Novell ZENworks Application Virtualization does a good job of virtualising software on Microsoft Windows desktop PCs. It is also a worthy competitor to Symantec Altiris SVS, Microsoft Application Virtualization and VMware ThinApp 4.
Novell ZENworks Application Virtualization (ZAV) makes short work of eliminating application conflicts on Windows desktops by isolating programs from the underlying operating system.
ZAV still allows applications to interact with each other to enhance user productivity, and the product is a worthy addition to Novell’s virtualization portfolio. IT managers who are looking to take the next step in reducing application deployment and operational costs should put ZAV on the list of application virtualization products to consider.

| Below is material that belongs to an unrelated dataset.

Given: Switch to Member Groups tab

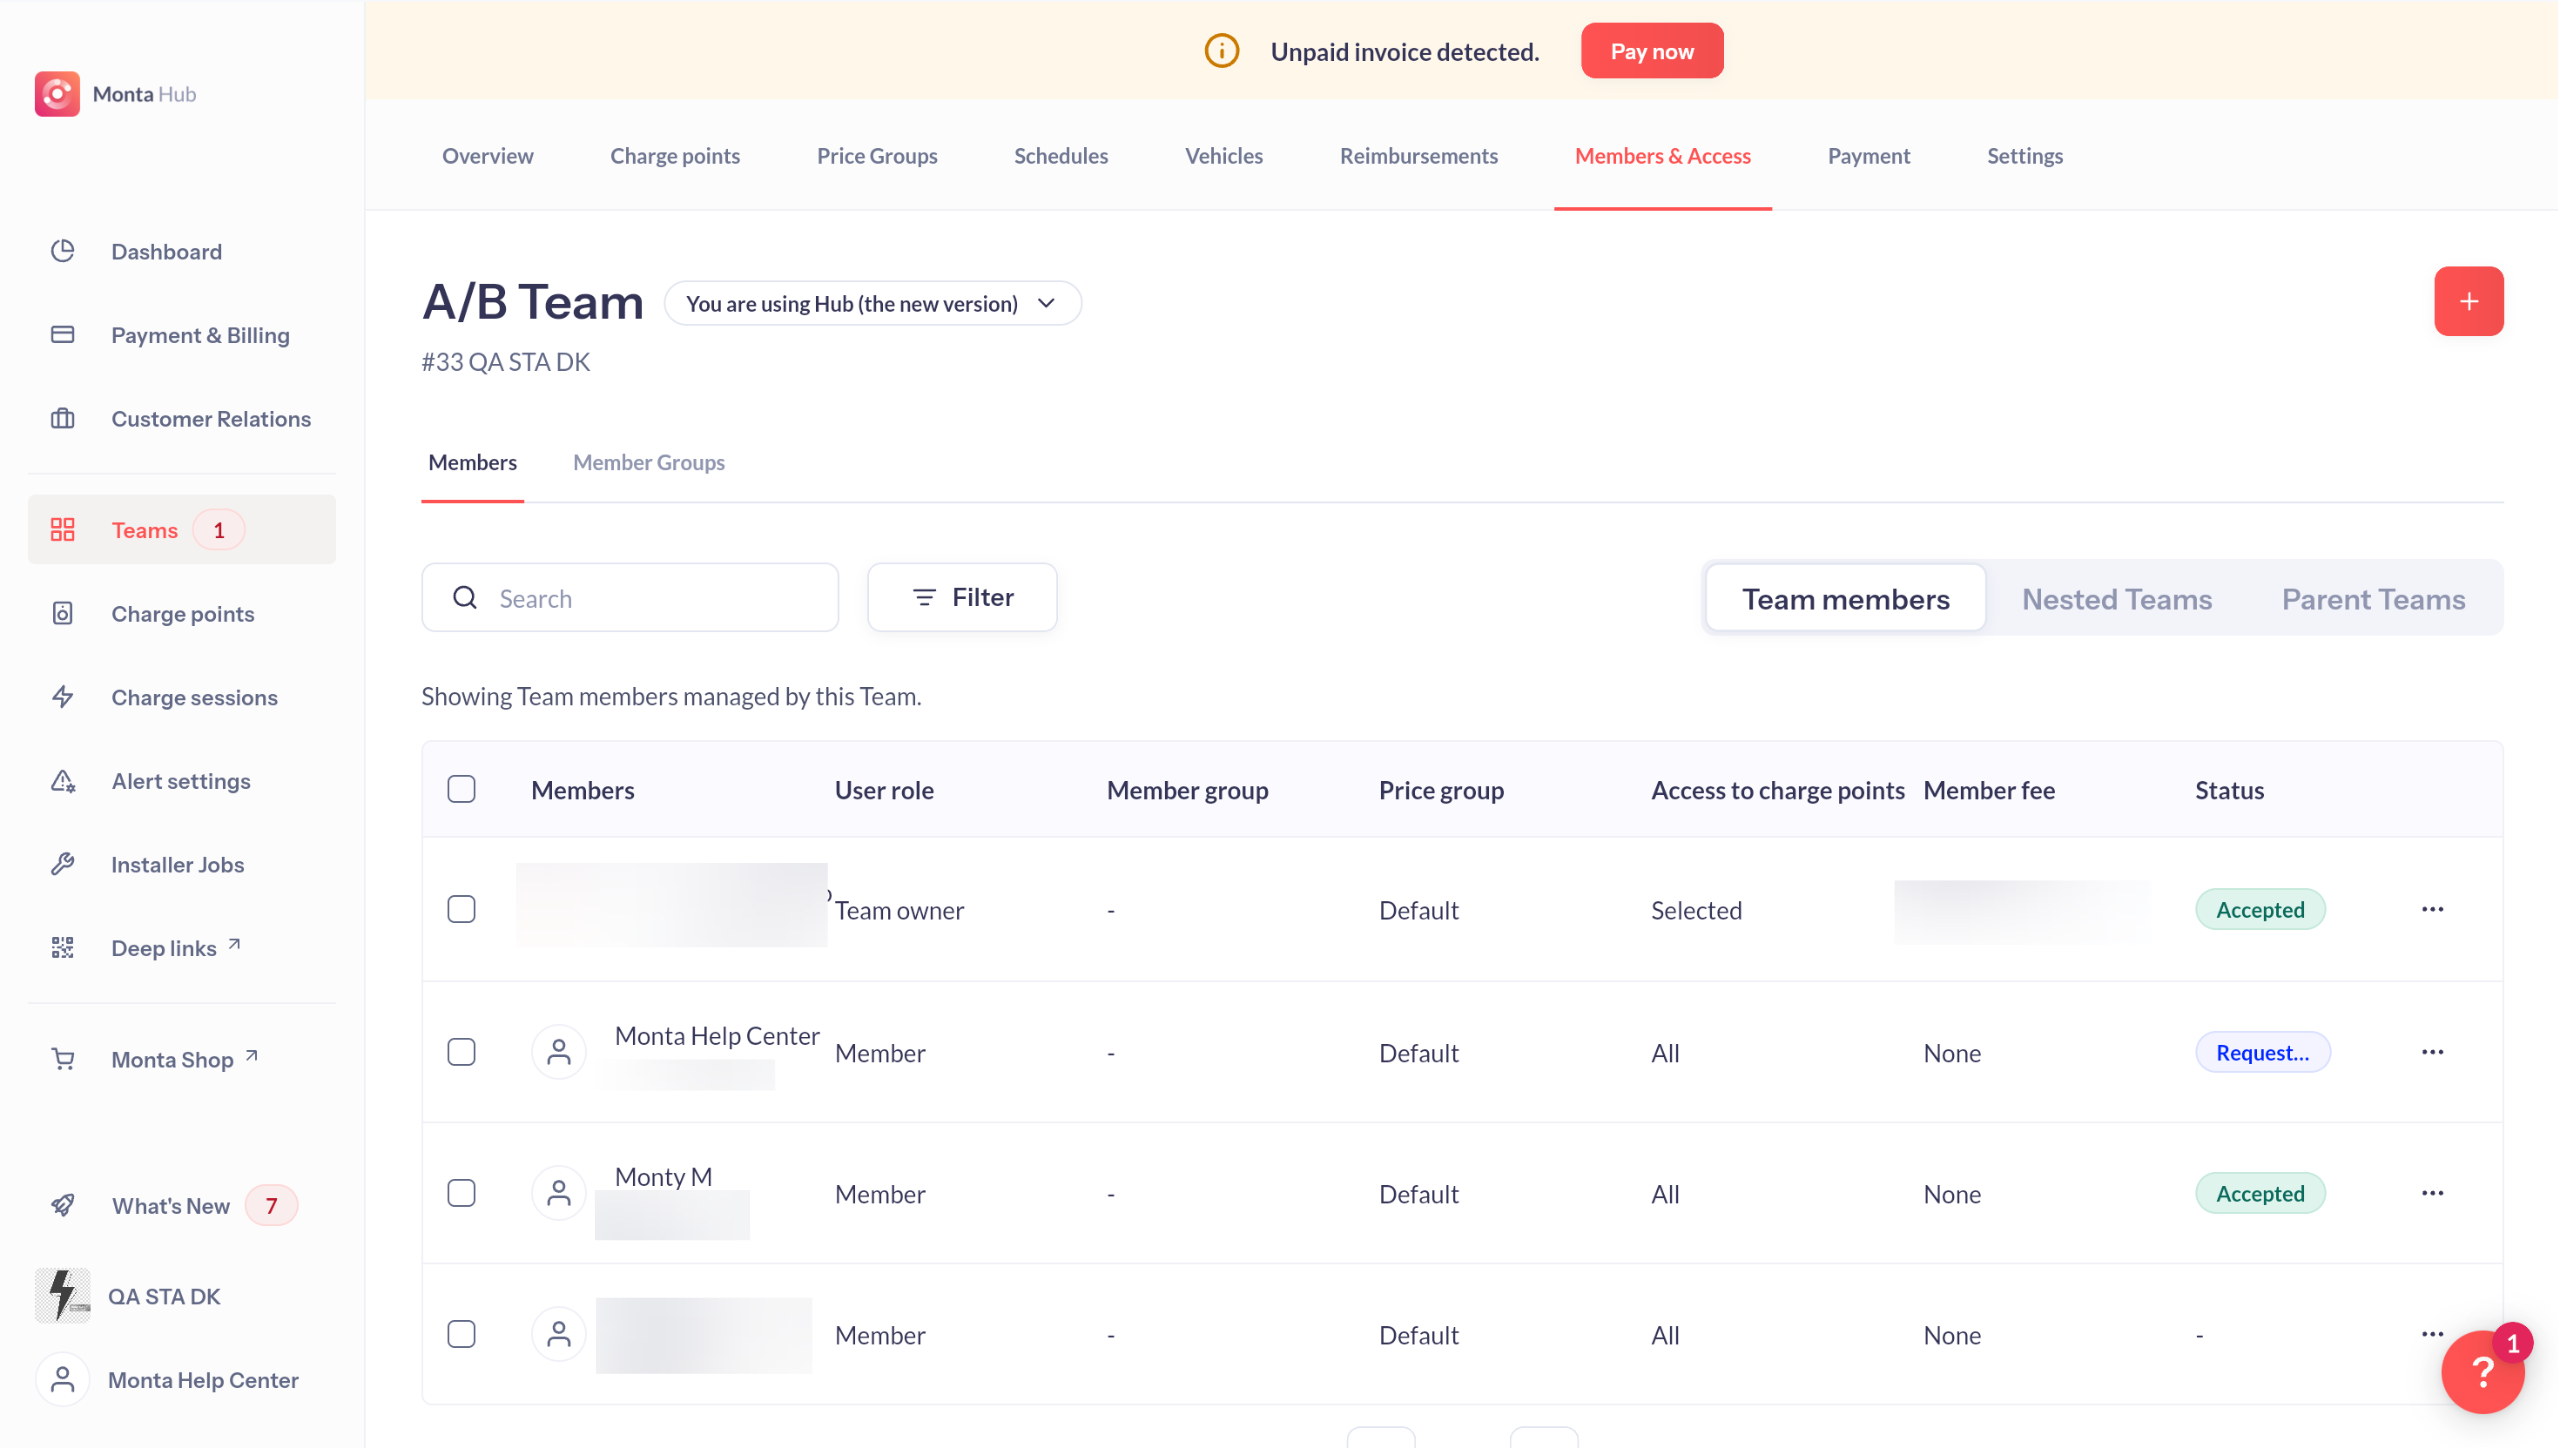Looking at the screenshot, I should pos(648,462).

However, this is far from being an empty playing field, and IT managers shouldn’t shy away from playing vendors off one another to get the best deal. Symantec Altiris SVS (Software Virtualization Solution), Microsoft Application Virtualization and VMware ThinApp 4 are all vying for attention.
Symantec’s tool has been around for several years and has a small but active end-user community called Juice that is a good resource for SVS users. Microsoft Application Virtualization is based on what used to be SoftGrid from Softricity, and based on my recent test, IT managers will be tasked with significant packaging and set-up burdens to make App-V 4.5 work correctly. VMware ThinApp hit some snags during my testing as well, but it has a neat method for keeping remotely deployed virtualized apps up-to-date.
Although this category of products is called “application virtualization,” it might be more apt to call it OS virtualisation, because Novell’s ZAV – like its competitors – creates a sandbox of sorts on the desktop or laptop and isolates the application’s changes to files and registry from the operating system. This effectively separates applications from each other as well, essentially eliminating compatibility testing from the application deployment test plan.
During my test, I virtualized Mozilla’s Firefox browser (Version 3), WinZip and Microsoft Office 2003 Professional.
My Novell ZAV test environment consisted of a VMware Workstation installation composed of two Windows XP Service Pack 3 systems. One of the Windows XP systems was my clean build system on which I used Novell ZAV to prepare my test applications. The other system was my installation target.
The basic process I used for virtualizing Windows applications using Novell ZAV is exactly the same used with any other application packaging tool. Starting with a clean install of Windows and using equipment that closely approximates one’s installed hardware inventory, a desktop administrator uses Novell ZAV to take a snapshot of the registry, DLLs and other files on the clean system.